Psychological counselors and members of Alcoholics Anonymous call this "crazy-making behavior." It is a reaction of a person abused by someone to whom they have given power in the relationship. It happens when all of that person's experiences and perceptions say one thing and the addict says something completely contradictory to that understanding. Being forced to accept "the addict's reality" over one's own knowledge of the facts and perceptions is known to cause "induced" mental illness.
It is time for the American people to stop enabling the Bush administration's addiction to absolute power -- power outside the boundaries of the U.S. Constitution.
It is time to gain confidence in the avalanche of evidence of their willingness to do anything to preserve that power.
- Richard Clarke, former White House Counter-Terrorism Czar testified before Congress that the administration used the 9/11 attacks to "sell the war" to the American people.
- Tom Maertens, National Security Council director for non-proliferation for both the Clinton and Bush administrations backed Clarke up with his own eye-witness testimony.
- Three-star General Donald Kerrick who served as National Security Adviser under Clinton who provided transitional assistance inside the Bush White House for several months witnessed the fixing of intelligence to the policy.
- The President's own Treasury Secretary Paul O'Neill, a member of the National Security Council, admitted upon his retirement that there were planning sessions on the Iraq invasion months before 9/11, and when the Towers fell, those plans were kicked into high gear.
- Greg Thielmann, former Director of the Office of Strategic, Proliferation, and Military Issues in the State Department who was stunned to see the White House use the "uranium from Niger" war justification when that claim had been so thoroughly debunked.
- Former Ambassador Joseph Wilson who personally debunked the uranium story after traveling to Niger to investigate the claims.
And now we have the Downing Street Memo that provides "from the horse's mouth" proof that the President and his most chief advisers are guilty. It is the right and responsibility of the U.S. Senate to examine the nature of that guilt.
It is time for Congress to take back the power it abdicated three years ago. It is time to cut off the blank check. As it did three decades ago, it is time for Congress to demand full disclosure and accountability and ask:
- What did they know? When did they know it?

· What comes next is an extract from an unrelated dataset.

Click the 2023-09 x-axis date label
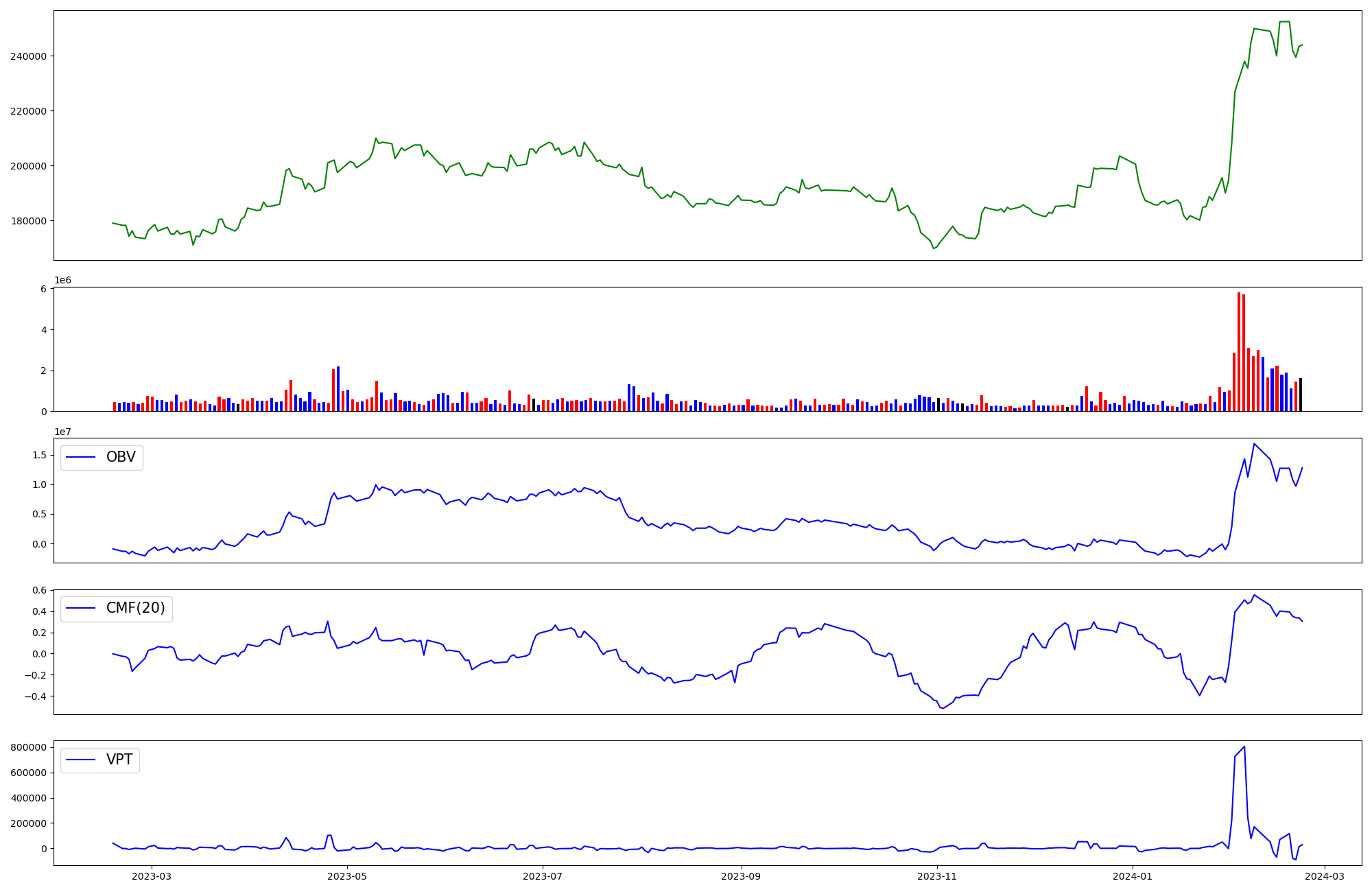 (x=741, y=876)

- Demand an exit strategy that internationalizes the defense and support of Iraq so our American troops can come home --- they have done their duty. It is time for Congress and the President to do theirs.
As Tim Russert pointed out yesterday to the Apologist-In-Chief Ken Mehlman, those drunk on power have driven, "1,669 Americans [bravely to their deaths] in Iraq, 1,532 of those after the President said major combat operations were over...12,762 Americans wounded or injured, 12,000 of those after the President said major combat was over. This memo seems to suggest that the head of British Intelligence told Prime Minister Blair that there was little discussion in Washington to plan for the aftermath of military action..."
This is more crazy-making behavior. How dare the President (through his top staff and supporters) admonish U.S. citizens --- to whom he is amenable --- as unpatriotic for wondering about an exit strategy? How dare the administration continue to pound the pulpit about WMD's in Iraq when there was never --- NEVER --- any credible evidence of such?
America, it is time to say, "ENOUGH!" Congress it is time to do an intervention.
Sands through the hourglass of America's future are in a free-fall. Someone needs to upturn it and reset our Constitutional clock.